═══ Entries provided

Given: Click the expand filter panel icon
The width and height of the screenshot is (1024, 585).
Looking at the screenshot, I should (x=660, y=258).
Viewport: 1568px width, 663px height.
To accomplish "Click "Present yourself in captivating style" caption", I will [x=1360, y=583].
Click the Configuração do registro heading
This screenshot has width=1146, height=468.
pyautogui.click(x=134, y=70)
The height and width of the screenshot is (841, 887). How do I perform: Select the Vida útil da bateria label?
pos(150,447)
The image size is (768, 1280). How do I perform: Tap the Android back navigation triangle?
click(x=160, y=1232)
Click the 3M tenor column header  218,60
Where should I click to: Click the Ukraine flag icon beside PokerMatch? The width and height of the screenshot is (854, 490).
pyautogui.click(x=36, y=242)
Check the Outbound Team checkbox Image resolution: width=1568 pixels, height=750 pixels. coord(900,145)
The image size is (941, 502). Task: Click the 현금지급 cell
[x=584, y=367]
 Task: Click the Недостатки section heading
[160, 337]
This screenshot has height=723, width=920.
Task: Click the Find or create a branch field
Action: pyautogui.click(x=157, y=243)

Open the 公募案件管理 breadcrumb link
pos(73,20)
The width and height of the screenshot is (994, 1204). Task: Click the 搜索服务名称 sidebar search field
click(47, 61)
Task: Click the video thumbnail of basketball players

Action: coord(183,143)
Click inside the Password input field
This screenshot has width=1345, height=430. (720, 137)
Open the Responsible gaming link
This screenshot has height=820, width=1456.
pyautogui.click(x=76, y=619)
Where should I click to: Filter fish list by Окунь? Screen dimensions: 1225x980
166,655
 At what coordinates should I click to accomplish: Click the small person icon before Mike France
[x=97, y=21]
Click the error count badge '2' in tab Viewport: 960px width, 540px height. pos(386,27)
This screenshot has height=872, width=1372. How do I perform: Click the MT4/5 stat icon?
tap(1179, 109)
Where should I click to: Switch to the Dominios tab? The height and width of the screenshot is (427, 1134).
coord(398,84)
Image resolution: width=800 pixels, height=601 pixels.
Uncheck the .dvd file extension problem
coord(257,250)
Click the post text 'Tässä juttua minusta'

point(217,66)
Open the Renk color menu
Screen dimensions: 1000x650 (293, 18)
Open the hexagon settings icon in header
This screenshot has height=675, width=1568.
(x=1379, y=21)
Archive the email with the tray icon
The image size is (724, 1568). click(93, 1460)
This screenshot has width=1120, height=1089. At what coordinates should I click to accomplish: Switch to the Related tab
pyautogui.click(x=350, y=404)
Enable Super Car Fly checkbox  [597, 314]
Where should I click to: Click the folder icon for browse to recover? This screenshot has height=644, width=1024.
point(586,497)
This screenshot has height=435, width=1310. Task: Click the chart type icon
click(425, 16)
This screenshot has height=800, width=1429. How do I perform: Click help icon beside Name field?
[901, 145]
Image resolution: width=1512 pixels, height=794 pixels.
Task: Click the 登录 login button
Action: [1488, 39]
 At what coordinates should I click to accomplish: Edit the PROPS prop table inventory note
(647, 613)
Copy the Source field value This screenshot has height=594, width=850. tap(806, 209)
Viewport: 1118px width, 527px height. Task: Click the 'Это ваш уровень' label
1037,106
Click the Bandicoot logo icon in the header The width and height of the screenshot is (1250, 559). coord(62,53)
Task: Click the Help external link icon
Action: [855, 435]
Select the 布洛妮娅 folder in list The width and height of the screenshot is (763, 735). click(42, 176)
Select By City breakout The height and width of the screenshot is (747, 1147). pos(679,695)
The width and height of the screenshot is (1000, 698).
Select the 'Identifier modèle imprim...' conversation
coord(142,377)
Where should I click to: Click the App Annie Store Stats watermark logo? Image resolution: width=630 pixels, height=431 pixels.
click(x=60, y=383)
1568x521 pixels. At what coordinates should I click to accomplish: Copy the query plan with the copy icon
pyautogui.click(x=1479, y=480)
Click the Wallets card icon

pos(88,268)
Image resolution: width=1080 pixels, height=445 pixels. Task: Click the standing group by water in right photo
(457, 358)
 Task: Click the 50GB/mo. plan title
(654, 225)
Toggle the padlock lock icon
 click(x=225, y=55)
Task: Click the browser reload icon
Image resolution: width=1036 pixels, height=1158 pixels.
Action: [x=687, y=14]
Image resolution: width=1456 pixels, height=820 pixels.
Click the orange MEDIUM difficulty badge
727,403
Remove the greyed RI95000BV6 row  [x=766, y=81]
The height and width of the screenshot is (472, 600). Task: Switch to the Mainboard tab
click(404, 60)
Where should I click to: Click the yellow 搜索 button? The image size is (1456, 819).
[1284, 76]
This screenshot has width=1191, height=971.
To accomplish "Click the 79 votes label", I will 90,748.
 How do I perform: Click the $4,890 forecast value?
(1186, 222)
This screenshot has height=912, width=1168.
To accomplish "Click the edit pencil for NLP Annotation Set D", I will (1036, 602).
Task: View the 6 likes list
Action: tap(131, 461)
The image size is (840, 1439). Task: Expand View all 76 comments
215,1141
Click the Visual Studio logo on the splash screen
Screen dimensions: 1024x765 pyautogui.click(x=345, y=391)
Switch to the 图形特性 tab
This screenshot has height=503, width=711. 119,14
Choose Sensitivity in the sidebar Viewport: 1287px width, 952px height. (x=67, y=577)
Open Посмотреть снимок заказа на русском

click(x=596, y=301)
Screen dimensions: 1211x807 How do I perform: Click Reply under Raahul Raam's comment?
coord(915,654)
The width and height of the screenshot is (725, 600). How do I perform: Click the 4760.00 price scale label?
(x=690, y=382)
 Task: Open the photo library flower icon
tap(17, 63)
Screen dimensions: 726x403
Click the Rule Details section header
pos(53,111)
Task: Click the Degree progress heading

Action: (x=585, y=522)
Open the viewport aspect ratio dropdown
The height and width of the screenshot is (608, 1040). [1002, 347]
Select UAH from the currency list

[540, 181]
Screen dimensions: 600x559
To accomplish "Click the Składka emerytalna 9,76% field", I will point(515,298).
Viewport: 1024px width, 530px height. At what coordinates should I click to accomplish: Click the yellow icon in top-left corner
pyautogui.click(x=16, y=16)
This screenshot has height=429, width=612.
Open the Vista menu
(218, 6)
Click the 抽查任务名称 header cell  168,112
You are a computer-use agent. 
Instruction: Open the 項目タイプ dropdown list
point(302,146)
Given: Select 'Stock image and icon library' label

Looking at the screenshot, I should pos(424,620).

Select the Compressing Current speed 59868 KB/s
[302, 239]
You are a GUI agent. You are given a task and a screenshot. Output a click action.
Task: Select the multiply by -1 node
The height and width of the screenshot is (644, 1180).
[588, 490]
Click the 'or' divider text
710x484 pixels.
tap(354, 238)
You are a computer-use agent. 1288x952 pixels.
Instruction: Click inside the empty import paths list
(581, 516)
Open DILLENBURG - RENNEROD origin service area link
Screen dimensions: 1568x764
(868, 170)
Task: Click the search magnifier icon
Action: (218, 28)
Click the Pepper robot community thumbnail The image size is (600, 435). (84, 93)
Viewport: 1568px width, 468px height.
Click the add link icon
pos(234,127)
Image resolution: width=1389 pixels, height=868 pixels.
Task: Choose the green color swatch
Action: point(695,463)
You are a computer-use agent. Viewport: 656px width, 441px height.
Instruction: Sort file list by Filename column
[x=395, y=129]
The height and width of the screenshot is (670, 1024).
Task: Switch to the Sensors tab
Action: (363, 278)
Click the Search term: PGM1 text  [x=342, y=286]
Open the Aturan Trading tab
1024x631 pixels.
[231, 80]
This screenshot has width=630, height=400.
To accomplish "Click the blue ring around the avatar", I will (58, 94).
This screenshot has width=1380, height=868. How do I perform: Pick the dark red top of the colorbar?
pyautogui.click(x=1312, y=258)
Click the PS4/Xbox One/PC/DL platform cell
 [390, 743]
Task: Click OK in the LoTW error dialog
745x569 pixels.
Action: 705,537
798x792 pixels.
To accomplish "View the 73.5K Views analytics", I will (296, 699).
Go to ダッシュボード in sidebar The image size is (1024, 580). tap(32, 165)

══════

▸ **Exercise objective**
Report back every line of the entries in which "agent" occurs.

▸ **Answer for this exercise**
You are a computer-use agent. 
You are a GUI agent. You are given a task and a screenshot. Output a click action.
You are a computer-use agent. 1288x952 pixels.
You are a computer-use agent. Viewport: 656px width, 441px height.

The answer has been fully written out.